ERBIL, Kurdistan Region of Iraq – Kurdish schools are set to open in Norway with support from the Kurdistan Regional Government (KRG), Prime Minister Masrour Barzani, and Kurdish centers in Oslo, aiming to help Kurds in the diaspora stay connected to their language and identity.
A Kurdish-language school is set to open in Norway, offering instruction in Sorani and Kurmanji, with volunteer teachers, as several more schools are planned to help the diaspora maintain their language, culture, and heritage.
Rezvan Warmeli, head of the Kurdistani diaspora in Norway, told The New Region that the school will open with four classes, each with up to 17 students, and will offer instruction in both the Sorani and Kurmanji dialects.
Warmeli also emphasized that the school is being established with support from the KRG and the Kurdish Language Confederation.
The Kurdish Language Confederation in Norway informed The New Region that the KRG’s Ministry of Education will provide the school’s books and supplies, with a curriculum initially following the Kurdistan Region’s system and plans to eventually adopt Norway’s Finnish-based system.
In March 2025, Prime Minister Masrour Barzani, the Ministry of Education, and the Kurdistan Diaspora Centre signed a memorandum of understanding to expand Kurdish education abroad, incorporating Kurdish culture and national events, as well as the historical struggles of the Kurdish people.

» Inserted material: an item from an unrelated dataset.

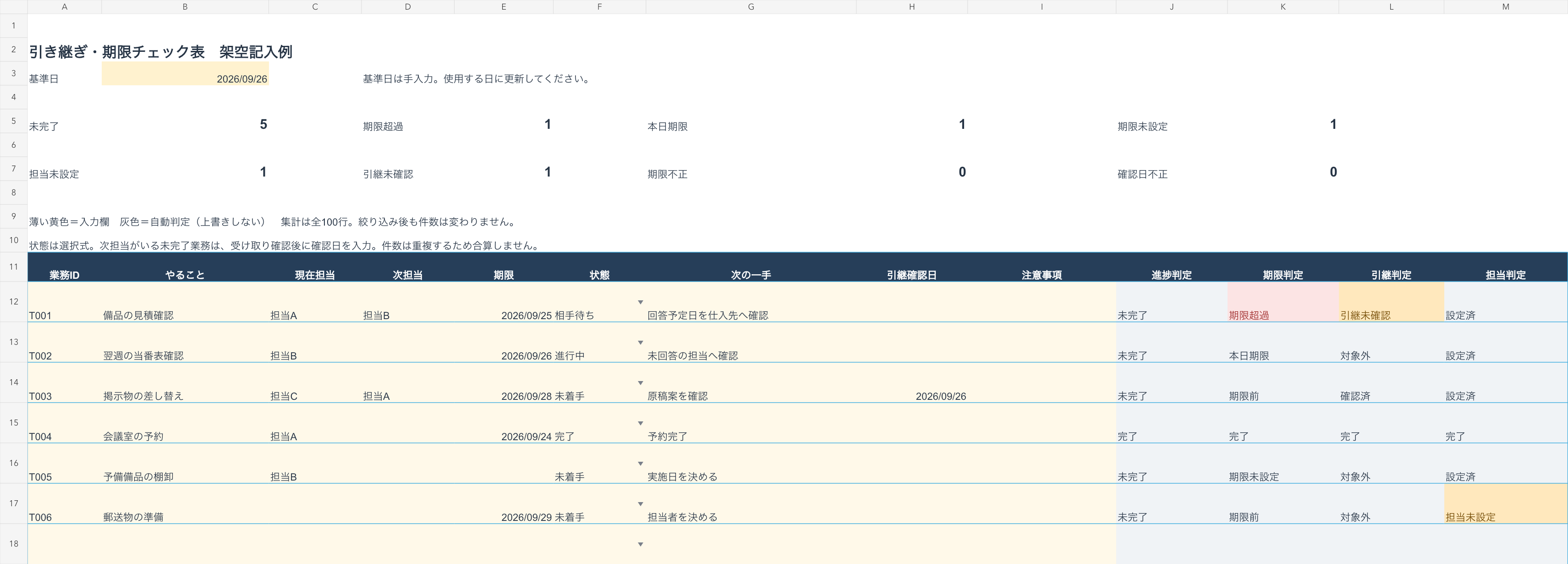
Task: Open the dropdown arrow in empty row 18
Action: tap(640, 544)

“We plan to open more Kurdish-language schools across Norway,” said Derin Mahmoud, a volunteer teacher at the school, noting that no students have officially enrolled yet but about 50 are initially ready to study there.
Thousands of Kurds have migrated abroad over the past decades in search of a better life in Western countries, with many coming from the Kurdistan Region of Iraq and the Kurdish areas of Turkey, Iran, and Syria amid long‑standing political conflict, cycles of repression, and periods of violence in their homelands.